In a statement, US based Fast Company said its prestigious 2019 list includes the most notable global innovations of the year with impacts made on business, industry, and culture.
“Fast Company has distinguished Sanku for our use of game changing technology to combat malnutrition, improving the lives of over one million people,” the statement stated. The statement said Sanku which is working in partnership with Vodafone, has already brought the Internet of Things to 200 remote flour mills (and soon 3000) across Tanzania, enabling them to sustainably add life saving nutrients to the food millions of people eat every day.
“We join an impressive group of 2019 selectees, including Alibaba, Apple, Rocket Lab, and African Leadership University,” said Sanku.
Sanku which won the prestigious Zayed Sustainability Prize last January taking home U$ 600,000 is targeting to feed four million people this year. Last February, the project produced its one millionth bag of fortified flour.

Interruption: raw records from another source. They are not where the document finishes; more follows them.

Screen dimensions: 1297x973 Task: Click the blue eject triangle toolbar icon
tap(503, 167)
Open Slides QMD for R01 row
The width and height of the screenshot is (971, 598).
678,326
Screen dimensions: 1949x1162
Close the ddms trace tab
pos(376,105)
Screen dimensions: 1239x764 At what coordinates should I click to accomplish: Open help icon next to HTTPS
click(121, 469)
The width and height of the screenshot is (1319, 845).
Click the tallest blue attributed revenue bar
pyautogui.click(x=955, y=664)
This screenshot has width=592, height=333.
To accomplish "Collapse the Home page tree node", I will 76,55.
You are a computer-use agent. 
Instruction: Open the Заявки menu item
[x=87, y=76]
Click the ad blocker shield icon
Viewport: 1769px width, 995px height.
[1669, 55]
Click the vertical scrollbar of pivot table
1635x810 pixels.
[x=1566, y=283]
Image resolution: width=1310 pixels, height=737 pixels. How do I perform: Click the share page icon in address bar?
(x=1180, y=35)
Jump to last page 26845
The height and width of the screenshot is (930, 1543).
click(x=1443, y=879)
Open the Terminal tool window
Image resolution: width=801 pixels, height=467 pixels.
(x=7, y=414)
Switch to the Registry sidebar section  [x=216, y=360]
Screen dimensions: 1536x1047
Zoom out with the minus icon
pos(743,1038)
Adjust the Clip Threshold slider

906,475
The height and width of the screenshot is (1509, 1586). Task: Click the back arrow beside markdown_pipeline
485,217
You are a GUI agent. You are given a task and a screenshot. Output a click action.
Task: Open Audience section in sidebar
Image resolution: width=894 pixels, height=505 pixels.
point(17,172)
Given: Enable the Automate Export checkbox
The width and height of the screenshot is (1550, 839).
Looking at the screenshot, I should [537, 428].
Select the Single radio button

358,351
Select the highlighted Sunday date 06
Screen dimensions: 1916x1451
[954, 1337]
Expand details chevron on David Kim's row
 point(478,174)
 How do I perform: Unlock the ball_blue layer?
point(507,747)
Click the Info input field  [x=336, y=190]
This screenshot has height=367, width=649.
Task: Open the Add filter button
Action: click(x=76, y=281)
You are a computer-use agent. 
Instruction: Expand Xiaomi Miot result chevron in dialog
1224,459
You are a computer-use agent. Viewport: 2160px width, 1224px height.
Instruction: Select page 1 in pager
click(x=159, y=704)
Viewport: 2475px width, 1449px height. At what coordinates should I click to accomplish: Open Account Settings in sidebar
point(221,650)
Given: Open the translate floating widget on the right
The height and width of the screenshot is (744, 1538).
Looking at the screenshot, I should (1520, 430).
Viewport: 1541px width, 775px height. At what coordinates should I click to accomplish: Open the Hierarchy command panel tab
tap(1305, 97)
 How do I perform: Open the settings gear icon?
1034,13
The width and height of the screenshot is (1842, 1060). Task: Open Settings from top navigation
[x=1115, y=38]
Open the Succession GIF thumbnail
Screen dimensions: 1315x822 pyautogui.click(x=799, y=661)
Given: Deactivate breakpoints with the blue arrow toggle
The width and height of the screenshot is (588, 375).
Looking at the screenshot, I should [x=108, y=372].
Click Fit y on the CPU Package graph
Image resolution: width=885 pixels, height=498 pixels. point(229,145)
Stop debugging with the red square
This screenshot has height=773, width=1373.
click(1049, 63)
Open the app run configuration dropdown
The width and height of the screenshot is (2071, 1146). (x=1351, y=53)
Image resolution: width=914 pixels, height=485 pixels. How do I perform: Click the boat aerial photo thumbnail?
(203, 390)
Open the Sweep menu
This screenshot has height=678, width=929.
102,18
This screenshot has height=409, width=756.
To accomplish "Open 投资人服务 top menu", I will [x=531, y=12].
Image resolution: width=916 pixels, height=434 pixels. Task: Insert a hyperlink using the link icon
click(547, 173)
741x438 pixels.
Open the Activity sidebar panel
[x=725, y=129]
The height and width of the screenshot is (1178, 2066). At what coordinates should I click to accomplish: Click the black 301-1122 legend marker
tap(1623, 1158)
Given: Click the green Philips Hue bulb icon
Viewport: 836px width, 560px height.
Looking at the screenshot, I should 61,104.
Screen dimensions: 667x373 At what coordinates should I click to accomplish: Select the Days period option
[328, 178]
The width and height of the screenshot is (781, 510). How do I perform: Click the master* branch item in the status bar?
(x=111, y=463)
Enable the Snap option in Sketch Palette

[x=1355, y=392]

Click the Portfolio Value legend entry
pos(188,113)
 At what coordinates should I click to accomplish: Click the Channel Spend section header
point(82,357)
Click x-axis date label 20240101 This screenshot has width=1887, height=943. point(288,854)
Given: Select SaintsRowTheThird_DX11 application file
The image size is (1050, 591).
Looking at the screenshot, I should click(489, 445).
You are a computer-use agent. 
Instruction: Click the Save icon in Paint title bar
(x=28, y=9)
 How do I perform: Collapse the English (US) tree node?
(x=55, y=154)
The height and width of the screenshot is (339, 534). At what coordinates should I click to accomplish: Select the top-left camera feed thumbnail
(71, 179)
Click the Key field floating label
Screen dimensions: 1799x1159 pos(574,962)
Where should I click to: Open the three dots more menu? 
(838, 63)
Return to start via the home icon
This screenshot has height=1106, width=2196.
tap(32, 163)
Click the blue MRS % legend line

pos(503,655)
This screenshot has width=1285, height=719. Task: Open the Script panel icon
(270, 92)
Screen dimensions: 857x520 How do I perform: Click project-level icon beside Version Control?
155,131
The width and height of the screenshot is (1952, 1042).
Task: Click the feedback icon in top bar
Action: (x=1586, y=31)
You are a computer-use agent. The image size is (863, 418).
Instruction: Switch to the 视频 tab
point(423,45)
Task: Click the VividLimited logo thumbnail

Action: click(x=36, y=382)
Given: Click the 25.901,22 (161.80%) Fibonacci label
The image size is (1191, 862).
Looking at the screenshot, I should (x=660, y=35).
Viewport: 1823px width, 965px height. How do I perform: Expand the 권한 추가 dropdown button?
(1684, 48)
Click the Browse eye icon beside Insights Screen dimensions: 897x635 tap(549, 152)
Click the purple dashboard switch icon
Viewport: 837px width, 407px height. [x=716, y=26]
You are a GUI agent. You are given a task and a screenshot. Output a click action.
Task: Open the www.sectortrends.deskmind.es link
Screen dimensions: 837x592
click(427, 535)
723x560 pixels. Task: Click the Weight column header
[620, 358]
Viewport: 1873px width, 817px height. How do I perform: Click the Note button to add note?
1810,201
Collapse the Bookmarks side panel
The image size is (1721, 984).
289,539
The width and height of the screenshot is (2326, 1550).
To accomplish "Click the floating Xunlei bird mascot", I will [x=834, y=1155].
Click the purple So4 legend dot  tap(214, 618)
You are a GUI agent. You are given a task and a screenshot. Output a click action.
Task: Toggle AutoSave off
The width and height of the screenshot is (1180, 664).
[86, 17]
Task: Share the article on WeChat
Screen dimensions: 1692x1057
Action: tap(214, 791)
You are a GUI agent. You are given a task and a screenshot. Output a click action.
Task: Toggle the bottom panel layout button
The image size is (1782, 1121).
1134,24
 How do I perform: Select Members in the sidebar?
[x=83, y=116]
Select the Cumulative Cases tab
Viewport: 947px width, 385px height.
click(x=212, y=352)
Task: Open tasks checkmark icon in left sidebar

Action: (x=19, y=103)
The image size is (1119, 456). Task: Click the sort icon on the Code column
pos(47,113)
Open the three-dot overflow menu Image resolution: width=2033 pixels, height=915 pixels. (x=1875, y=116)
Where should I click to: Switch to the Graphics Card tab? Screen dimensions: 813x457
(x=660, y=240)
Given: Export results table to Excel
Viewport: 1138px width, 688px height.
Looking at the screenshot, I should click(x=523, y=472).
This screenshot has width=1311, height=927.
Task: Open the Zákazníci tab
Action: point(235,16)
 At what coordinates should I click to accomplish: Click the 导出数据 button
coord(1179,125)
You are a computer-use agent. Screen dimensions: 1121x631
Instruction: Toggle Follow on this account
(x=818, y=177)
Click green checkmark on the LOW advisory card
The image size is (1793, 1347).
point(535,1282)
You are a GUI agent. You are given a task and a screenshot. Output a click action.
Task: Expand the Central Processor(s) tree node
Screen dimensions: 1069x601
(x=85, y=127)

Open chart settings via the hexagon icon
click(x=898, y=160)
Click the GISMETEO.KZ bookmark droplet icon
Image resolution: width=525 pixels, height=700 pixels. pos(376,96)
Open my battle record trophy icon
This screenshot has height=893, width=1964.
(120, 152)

“It happened on February 5th at Mama Lina’s mill in Tanzania, so we commemorated the occasion with a personalized golden bag to represent the milestone and amazing work of all our millers. Flour bags are a critical part of our sustainable model, enabling millers to cost-effectively fortify food with lifesaving nutrients for millions of people,” the project said in a brief statement.
Speaking in Dubai after receiving the Zayed Award from Ruler of Dubai, Sheikh Mohammad Bin Zayed, Sanku CEO Felix Brooks said their target this year is to feed four million people with the fortified flour.
According to organizers, The Zayed Sustainability Prize received 2,100 applications from 130 countries this year which saw Sanku, which was the sole food category winner for improving the lives of over one million people in Africa, win it.
The prize, which is the UAE’s pioneering global award in sustainability, honoured leaders whose work and spirit of enterprise has resulted in working solutions across communities around the world.
Their solutions addressed real-life social, environmental, health and economic challenges, as well as reflected the aspirations of a new generation of innovators within a continent that has one of the world’s biggest youth populations, the organizers said.
Another winner was Bboxx whose headquarters is based in London but bases its operation in Rwanda, won in the Energy Category with its plug-and-play solar device offering users an on-grid experience in an off-grid setting.
Finally, Mauritian based The African Leadership Academy won in the Global High Schools Category with its solution of a proposed creation of a water treatment machine called ‘The living machine,’ a device designed to treat greywater for use in greenhouses. The proposed solution also looks to implement solar power that will cut electricity costs and increase savings to fund additional renewable energy projects, across the continent.
Notably, to-date, the Zayed Sustainability Prize has award 66 winners who have directly and indirectly impacted the lives of over 318 million people, the Dubai based organizers added in their statement.